TASK PROMPT:
From the entries that follow, work out how many lines contain "will". Write the number only.

DATA EXCERPTS:
§ §

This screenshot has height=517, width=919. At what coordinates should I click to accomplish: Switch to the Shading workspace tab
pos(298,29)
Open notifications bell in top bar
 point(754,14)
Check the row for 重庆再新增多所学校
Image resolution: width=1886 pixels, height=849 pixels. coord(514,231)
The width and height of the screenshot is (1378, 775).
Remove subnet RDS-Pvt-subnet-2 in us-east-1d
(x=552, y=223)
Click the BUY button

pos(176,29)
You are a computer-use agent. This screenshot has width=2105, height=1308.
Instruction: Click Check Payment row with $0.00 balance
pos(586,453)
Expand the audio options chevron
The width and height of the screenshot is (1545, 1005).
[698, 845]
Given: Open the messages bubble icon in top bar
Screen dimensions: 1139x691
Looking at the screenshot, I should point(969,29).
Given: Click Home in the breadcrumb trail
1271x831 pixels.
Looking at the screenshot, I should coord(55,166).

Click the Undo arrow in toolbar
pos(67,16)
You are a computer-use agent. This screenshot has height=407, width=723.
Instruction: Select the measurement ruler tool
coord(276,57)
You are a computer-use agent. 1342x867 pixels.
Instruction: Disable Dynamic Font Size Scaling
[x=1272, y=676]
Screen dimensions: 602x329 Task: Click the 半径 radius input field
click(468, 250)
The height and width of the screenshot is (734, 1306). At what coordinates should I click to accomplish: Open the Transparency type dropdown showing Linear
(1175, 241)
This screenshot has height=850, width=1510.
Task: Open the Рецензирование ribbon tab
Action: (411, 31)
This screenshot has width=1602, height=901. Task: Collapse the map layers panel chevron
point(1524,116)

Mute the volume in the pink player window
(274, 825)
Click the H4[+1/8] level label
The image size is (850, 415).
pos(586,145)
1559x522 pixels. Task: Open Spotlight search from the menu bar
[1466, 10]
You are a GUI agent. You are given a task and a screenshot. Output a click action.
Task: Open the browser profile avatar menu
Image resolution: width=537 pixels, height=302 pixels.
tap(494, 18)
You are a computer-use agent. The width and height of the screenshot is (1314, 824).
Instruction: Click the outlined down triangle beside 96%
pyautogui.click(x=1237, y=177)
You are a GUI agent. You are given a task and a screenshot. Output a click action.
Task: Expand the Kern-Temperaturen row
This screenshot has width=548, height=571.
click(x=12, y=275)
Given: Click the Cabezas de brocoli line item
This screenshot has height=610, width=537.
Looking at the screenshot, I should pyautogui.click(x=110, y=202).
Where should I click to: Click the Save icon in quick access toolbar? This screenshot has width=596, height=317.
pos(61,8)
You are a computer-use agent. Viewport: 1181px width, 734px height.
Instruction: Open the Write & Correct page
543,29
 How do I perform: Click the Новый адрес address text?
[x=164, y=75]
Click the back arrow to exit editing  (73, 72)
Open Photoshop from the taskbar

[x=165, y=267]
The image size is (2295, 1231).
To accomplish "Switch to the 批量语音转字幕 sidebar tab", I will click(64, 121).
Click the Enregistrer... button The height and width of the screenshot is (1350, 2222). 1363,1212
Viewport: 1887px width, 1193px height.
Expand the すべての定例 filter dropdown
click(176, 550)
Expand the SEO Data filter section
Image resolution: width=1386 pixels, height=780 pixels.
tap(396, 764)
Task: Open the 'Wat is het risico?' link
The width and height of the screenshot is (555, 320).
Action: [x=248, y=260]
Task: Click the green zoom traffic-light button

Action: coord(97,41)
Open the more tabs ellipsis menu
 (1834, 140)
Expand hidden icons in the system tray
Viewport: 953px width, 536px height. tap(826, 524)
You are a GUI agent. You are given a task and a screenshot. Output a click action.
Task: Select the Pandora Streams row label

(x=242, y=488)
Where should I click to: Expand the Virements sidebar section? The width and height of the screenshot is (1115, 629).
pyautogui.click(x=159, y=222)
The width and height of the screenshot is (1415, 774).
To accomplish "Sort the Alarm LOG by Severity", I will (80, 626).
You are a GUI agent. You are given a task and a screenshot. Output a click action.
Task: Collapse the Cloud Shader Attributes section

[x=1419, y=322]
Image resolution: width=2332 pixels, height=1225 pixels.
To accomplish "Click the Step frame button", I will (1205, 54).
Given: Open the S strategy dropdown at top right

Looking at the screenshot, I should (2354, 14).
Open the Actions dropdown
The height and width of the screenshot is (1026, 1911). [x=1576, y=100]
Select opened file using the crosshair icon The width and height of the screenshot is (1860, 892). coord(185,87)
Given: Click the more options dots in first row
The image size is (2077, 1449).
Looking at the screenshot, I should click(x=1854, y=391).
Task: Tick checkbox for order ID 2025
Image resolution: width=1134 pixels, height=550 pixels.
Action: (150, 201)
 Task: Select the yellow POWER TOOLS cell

§ §

YOUR SOLUTION:
3